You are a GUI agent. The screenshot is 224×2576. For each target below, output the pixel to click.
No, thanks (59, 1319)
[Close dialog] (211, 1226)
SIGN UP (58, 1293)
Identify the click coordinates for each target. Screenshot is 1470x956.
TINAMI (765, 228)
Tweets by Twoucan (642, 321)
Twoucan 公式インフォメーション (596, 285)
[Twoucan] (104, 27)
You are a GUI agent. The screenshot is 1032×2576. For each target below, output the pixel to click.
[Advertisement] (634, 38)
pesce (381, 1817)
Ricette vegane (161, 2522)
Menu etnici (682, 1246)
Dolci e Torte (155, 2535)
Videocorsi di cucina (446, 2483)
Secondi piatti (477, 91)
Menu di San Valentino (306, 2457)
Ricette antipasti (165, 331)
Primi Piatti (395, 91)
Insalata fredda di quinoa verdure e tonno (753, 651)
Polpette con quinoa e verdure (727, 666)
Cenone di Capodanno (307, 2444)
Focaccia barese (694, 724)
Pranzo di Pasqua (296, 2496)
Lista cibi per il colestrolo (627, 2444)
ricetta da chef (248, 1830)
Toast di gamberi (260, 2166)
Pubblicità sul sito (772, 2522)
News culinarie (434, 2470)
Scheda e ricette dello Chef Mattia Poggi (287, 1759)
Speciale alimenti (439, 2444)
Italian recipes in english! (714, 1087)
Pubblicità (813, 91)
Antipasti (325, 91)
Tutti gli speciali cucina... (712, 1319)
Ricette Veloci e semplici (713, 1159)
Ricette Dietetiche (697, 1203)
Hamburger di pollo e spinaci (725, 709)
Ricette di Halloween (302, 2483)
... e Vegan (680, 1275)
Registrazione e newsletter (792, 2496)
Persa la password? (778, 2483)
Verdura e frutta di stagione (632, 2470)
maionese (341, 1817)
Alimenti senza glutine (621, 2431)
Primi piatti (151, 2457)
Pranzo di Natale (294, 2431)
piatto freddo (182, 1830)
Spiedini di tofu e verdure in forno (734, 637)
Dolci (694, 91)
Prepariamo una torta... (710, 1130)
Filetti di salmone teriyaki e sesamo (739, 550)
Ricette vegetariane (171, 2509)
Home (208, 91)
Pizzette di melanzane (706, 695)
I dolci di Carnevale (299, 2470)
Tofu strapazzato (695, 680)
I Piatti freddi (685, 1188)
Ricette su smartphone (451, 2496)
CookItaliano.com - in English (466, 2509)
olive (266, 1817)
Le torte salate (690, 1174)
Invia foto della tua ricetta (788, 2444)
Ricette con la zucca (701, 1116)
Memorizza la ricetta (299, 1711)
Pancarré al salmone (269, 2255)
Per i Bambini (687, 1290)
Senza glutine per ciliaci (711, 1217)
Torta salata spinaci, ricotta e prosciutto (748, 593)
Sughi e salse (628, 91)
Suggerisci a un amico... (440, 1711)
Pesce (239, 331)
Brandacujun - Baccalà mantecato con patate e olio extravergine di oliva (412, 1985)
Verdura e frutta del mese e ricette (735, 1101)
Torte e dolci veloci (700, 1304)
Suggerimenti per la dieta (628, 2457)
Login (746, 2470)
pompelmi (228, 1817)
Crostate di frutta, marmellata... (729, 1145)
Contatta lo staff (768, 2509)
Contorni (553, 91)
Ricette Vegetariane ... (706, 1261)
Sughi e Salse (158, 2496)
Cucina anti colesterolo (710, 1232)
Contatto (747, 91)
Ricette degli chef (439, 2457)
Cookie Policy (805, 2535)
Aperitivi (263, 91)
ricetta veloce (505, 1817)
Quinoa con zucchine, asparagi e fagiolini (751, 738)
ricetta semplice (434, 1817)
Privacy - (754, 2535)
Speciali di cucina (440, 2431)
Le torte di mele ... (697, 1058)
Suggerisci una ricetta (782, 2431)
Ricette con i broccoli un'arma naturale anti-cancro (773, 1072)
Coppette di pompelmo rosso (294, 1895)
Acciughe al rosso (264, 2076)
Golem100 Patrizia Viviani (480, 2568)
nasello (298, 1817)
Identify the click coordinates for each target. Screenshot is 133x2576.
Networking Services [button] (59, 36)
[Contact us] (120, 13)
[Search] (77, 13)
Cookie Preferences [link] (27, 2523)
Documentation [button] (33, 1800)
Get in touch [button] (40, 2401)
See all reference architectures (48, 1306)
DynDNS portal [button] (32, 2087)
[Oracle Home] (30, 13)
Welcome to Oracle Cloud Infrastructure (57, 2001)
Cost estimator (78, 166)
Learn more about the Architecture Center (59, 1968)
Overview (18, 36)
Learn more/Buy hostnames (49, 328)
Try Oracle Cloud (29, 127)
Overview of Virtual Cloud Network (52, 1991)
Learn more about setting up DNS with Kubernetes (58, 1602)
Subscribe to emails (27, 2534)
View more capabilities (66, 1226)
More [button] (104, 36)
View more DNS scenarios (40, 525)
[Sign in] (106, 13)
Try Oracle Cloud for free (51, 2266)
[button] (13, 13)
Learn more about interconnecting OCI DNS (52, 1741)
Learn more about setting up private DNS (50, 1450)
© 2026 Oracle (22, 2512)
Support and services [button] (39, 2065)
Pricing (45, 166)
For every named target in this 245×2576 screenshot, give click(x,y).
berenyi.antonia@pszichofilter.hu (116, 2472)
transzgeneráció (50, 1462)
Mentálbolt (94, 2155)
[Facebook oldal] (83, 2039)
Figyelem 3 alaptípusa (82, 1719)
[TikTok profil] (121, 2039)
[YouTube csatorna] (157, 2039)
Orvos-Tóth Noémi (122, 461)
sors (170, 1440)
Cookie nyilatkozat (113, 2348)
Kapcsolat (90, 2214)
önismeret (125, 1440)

THE PROBLEM:
Above this instruction are the records; retype exactly the lines from the one containing "Hamburger di pollo e spinaci (725, 709)" up to and including the one containing "Prepariamo una torta... (710, 1130)".

REPLY TO THE EXERCISE:
Hamburger di pollo e spinaci (725, 709)
Ricette di Halloween (302, 2483)
... e Vegan (680, 1275)
Registrazione e newsletter (792, 2496)
Persa la password? (778, 2483)
Verdura e frutta di stagione (632, 2470)
maionese (341, 1817)
Alimenti senza glutine (621, 2431)
Primi piatti (151, 2457)
Pranzo di Natale (294, 2431)
piatto freddo (182, 1830)
Spiedini di tofu e verdure in forno (734, 637)
Dolci (694, 91)
Prepariamo una torta... (710, 1130)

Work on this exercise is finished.